いじめや暴力の被害に遭った人が、学校へ事実を伝えるためにどれほどの労力を費やしているか、ご存じでしょうか。
これまでの経緯を時系列で整理し、いつ、どこで、何があったのかを書き出す。写真や録音、診断書、LINEなど、残された証拠を一つひとつ確認しながら資料をまとめていく。その作業は、想像以上に苦しいものです。

なぜなら、そのたびに辛かった出来事を思い出さなければならないからです。
「あの日、何があったのか。」
「子どもはどんな表情をしていたのか。」
「自分は何を言われ、何を感じたのか。」
記憶をたどるたびに、心の傷が開いてしまうことがあります。
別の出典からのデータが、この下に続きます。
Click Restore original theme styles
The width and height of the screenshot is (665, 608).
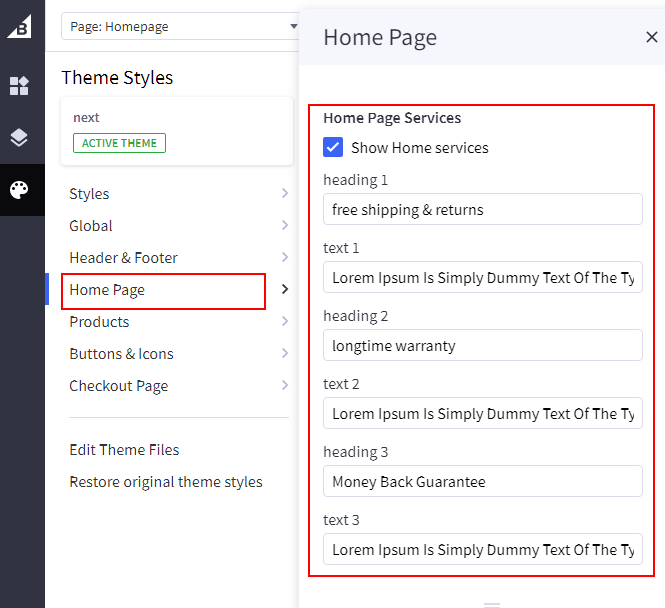[x=166, y=482]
それでも、「事実を分かってほしい」「子どもを守りたい」という一心で、多くの被害者や保護者は資料を作り続けています。

ところが、苦労して集めた証拠であっても、学校から「そういう認識ではありません」「確認できません」「そのような事実は把握していません」などと言われてしまうことがあります。
時には、証拠そのものを否定されたり、論点をずらされたり、納得できない説明で話を終わらせようとされたりすることもあります。また新たな資料を作り、説明をし、証拠を集める。その繰り返しです。
まるで終わりの見えない作業です。

もちろん、一つひとつの案件には個別の事情があります。被害者本人にしか分からないことも多く、最終的には当事者が資料をまとめなければならない場面もあるでしょう。しかし、その精神的な負担は決して軽いものではありません。時間も労力も奪われ、心まで疲れ切ってしまう人が少なくありません。
だからこそ思うのです。
最初から、客観的な立場で事実を丁寧に受け止め、証拠を公平に確認してくれる第三者がいてくれたら、どれだけ救われるだろうと。
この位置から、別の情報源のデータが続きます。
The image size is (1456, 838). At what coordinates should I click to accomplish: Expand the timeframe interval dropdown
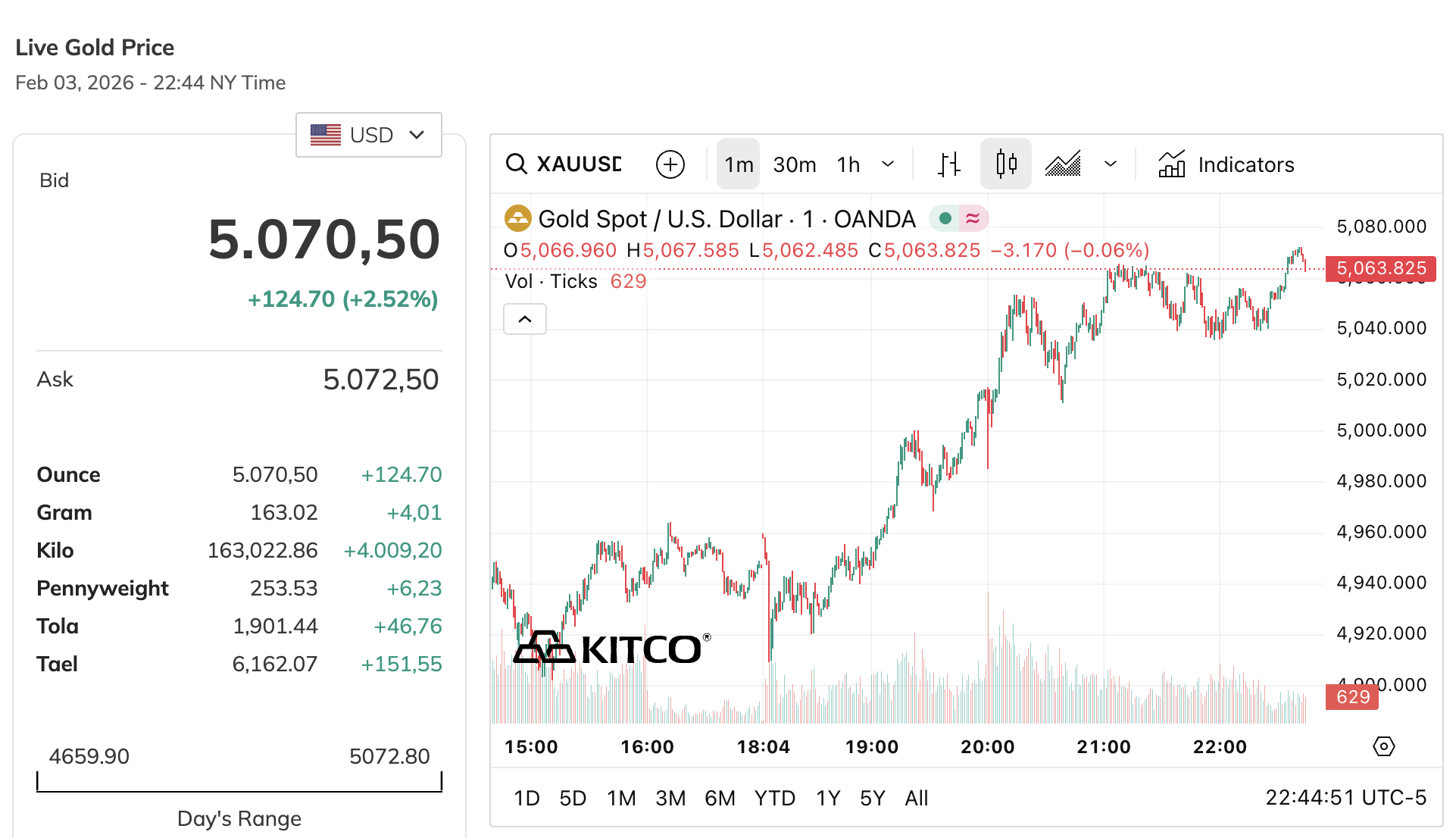point(887,164)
被害者が何度も同じ説明を繰り返さなくても済み、学校側も事実に基づいて対応できる。そんな仕組みがあれば、問題の長期化や二次被害も減らせるのではないでしょうか。その一つの参考になるのが、「寝屋川モデル」のような第三者が関与する仕組みです。

学校だけで判断を完結させるのではなく、独立した立場で事実を確認し、子どもの安全を最優先に考える体制は、これからますます必要になると感じています。
被害者が証拠を集めることに人生を費やすのではなく、一日も早く安心して前を向ける社会になってほしい。そのためにも、公平に事実を受け止める仕組みづくりが全国に広がることを心から願っています。